Scan the data below and give the number of lines that include the word "will", with no other words.

[Entries taken from a collection]
┌────────
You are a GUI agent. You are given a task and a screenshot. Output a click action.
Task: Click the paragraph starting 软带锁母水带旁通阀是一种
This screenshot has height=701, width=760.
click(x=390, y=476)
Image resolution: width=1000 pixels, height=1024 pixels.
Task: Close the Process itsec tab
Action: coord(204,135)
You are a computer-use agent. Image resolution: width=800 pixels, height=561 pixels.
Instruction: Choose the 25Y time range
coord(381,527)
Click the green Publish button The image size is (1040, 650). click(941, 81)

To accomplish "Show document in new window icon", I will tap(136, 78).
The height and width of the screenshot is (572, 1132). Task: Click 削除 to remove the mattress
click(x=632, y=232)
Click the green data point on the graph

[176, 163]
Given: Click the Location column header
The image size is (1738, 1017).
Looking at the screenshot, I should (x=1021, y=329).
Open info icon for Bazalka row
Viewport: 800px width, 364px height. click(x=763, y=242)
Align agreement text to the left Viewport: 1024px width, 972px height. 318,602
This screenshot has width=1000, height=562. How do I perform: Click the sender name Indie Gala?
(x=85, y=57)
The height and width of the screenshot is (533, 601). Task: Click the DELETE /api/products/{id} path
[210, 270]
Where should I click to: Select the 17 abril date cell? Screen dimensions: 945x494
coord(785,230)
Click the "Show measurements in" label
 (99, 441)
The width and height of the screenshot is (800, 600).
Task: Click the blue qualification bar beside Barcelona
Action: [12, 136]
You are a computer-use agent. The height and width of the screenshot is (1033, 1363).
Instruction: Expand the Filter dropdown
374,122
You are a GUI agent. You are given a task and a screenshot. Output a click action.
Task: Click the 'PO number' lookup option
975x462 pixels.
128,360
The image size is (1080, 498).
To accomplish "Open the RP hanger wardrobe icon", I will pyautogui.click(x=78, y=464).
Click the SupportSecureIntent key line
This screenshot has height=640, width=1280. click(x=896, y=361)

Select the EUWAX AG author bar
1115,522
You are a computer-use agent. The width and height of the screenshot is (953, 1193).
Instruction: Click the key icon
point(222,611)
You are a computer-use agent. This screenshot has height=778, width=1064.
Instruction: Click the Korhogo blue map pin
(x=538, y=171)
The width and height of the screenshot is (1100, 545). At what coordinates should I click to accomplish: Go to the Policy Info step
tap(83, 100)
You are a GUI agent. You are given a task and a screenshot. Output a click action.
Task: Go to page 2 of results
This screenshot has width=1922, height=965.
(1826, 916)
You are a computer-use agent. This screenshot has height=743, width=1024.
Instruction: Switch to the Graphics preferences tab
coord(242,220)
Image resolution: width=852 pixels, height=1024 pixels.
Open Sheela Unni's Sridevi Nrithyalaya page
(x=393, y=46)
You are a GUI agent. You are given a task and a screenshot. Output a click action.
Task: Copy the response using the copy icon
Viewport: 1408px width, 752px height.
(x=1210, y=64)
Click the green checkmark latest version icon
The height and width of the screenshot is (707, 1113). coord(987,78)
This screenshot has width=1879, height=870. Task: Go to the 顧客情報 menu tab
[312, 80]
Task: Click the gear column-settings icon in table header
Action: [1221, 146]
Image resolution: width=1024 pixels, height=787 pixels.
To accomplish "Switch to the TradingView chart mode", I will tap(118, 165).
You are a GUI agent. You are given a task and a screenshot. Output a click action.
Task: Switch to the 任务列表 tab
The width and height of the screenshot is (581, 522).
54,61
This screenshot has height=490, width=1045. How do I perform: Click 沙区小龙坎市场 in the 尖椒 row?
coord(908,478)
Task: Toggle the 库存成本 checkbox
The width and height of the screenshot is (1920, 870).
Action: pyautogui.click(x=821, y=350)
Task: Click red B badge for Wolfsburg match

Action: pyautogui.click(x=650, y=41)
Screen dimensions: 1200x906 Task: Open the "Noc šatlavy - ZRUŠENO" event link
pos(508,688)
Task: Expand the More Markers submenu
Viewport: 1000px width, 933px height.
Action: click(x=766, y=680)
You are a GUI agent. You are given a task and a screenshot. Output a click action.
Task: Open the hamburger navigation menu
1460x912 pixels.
└────────
| Response area |
3